[Stored items]
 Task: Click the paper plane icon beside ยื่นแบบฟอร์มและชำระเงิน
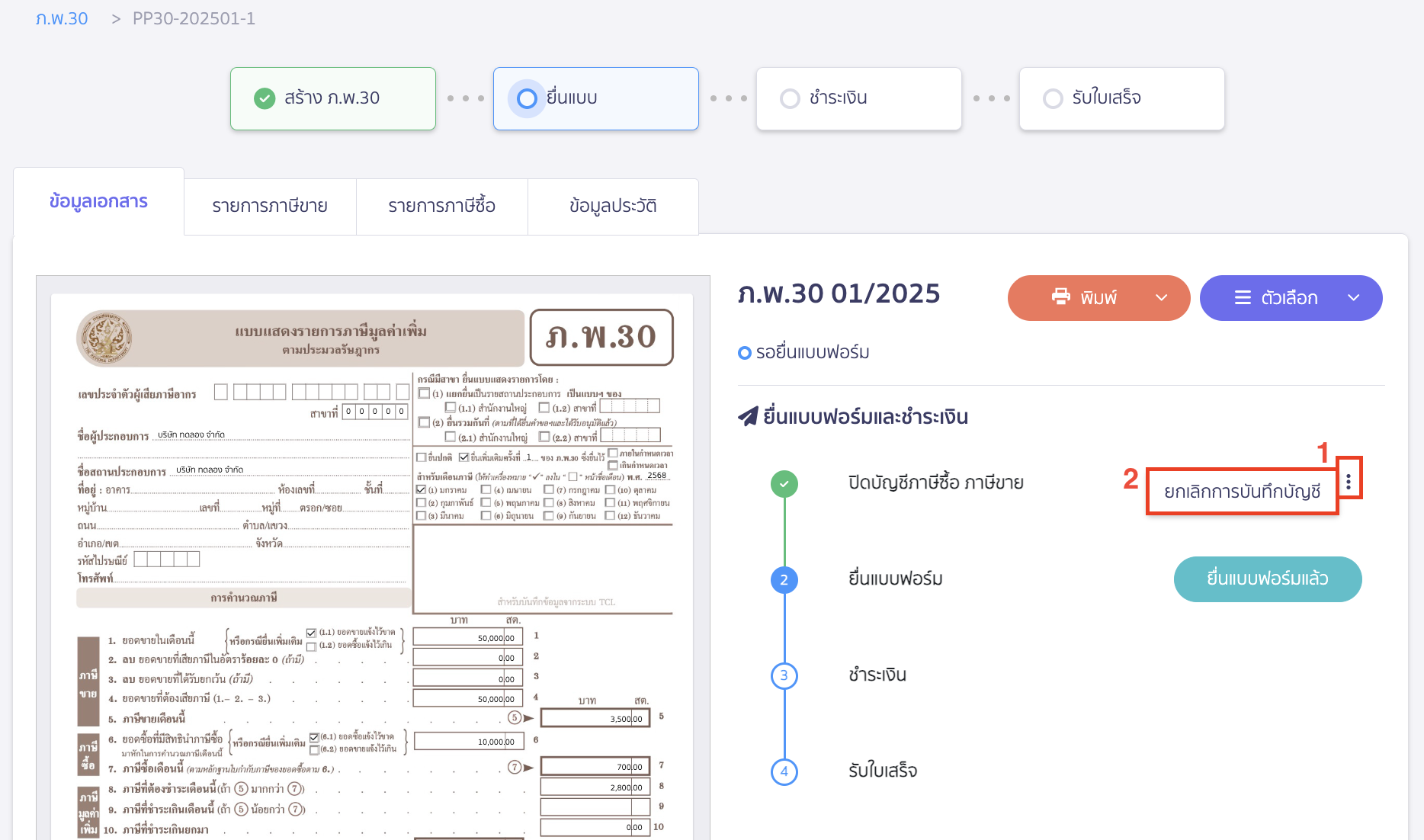click(748, 416)
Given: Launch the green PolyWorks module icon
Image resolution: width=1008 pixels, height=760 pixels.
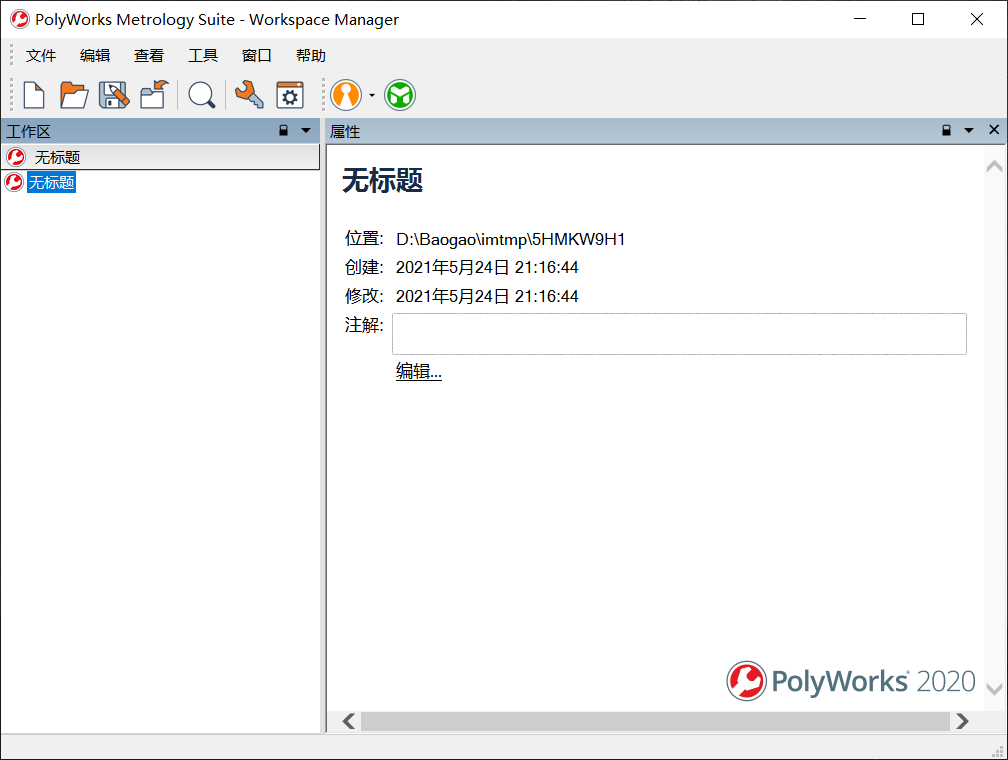Looking at the screenshot, I should point(399,94).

-- WORK INSTRUCTIONS --
Lay out every line of the items above as a Markdown table with the columns "Row" and "Line," numbering the rows and skipping any blank lines. Leave the pictures out of the table.

-- RESULT BELOW --
| Row | Line |
|---|---|
| 1 |  Task: Click the paper plane icon beside ยื่นแบบฟอร์มและชำระเงิน |
| 2 | click(748, 416) |
| 3 | Given: Launch the green PolyWorks module icon |
| 4 | Image resolution: width=1008 pixels, height=760 pixels. |
| 5 | Looking at the screenshot, I should point(399,94). |